A further aspect of the fifth object of the present invention relates to a method for randomizing a microprocessor system including a microprocessor and a memory storing a program executable by the microprocessor. The microprocessor system is randomized by inverting some bit values on a path from the microprocessor to the memory in order to make it difficult to read and analyze the program stored in the memory or transmitted on a bus, and thus prevent a behavior of the microprocessor system from being easily analyzed and understood by reading the program. Still a further aspect of the fifth object of the present invention relates to a randomized microprocessor system.
The above fifth object of the present invention is also achieved by a microprocessor system including a microprocessor and a memory storing items accessed by the microprocessor. The microprocessor system comprises:
means provided between the microprocessor and the memory for inverting some bit values of an intermediate item between a first item processed by the microprocessor and a second item corresponding to the first item and stored in the memory.
In the microprocessor system according to the present invention, the bit order is exchanged and/or the bit value is inverted for the intermediate item between the first items processed by the microprocessor and the second items stored in the memory. Therefore, it is difficult for outsiders to analyze and understand a behavior of the microprocessor system by directly reading the opcodes or contents stored in the memory or monitoring the data transmitted on a data bus. Advantageously, this improves a security for the microprocessor system, in particular, an IC card system.
It is a sixth object of the present invention to overcome the above-mentioned sixth disadvantage of the prior art. The sixth object of the present invention relates to the fact that a microprocessor system including bus lines is randomized such that it is difficult to analyze and understand data transmitted on the bus lines when the data is tapped at the bus lines.

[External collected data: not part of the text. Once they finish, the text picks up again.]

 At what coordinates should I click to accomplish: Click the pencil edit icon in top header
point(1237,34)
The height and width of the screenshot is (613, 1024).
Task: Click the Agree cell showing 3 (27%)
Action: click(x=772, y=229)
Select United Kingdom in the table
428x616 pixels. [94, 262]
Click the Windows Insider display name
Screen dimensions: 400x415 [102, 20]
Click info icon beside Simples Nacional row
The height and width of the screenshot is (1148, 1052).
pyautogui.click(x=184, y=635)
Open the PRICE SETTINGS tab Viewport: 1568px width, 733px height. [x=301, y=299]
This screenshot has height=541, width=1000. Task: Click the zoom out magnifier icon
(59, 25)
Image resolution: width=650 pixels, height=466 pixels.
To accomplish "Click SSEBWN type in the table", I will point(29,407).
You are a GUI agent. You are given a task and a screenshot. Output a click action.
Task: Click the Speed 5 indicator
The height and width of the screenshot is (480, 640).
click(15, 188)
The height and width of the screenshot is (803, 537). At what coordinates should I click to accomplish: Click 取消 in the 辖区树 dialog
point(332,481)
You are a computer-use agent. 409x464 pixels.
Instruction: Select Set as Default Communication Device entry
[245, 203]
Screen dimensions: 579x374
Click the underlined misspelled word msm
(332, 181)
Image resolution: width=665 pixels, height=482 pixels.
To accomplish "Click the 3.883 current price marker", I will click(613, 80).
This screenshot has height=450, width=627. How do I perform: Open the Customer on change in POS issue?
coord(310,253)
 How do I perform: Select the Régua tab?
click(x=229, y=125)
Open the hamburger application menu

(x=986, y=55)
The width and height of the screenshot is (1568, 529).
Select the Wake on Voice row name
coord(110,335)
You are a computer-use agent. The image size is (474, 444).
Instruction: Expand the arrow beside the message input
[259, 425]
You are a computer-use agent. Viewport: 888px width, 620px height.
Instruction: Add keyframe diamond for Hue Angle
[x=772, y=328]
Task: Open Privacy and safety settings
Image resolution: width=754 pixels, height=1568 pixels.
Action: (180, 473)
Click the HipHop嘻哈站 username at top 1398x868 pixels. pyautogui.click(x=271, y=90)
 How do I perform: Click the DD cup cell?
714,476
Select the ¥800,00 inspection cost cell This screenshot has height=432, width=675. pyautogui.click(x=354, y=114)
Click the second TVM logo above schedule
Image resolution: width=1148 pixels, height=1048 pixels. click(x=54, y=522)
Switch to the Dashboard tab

The above sixth object of the present invention is achieved by a microprocessor system including a microprocessor, a memory storing items accessed by the microprocessor and a plurality of interconnection layers being connected to, on one hand, the microprocessor and, on the other hand, the memory and forming bus lines in columns and bus lines in rows, the bus lines arranged on the separate interconnection layers being connected to one another via through holes, characterized in that:
the bus lines in columns and the bus lines in rows are aligned in a random bit order with respect to a bit order of digital signals to be processed.
The through holes may be randomly arranged with respect to the bit order of the digital signals to be processed.
Thus, according to the present invention, since the bus lines are randomly aligned to the bit order of the digital signals to be processed and, as a result, the bits of the signals transmitted on the bus lines are not ordered in sequence, it is difficult to analyze the signals by reading the signals from the data bus.
Furthermore, in another aspect of the sixth object of the present invention, it is required that bus lines of a microprocessor system be protected from being directly contacted by some tools such as a manual probing unit.
This object is achieved by distributing at least a set of bus lines in columns or in rows over some interconnection layers. In this case, since all the bus lines of the set of the bus lines in columns or in rows are not always provided on the same interconnection layer, it is difficult to analyze or set the data on the bus lines by directly contacting the bus lines by means of the tool, for example, the manual probing device.
In a further aspect of the sixth object of the present invention, a metallic interconnection layer of a rectangular shape covers at least a portion of a region around the through hole. Thus, patterns formed on the interconnection layers are protected from being analyzed.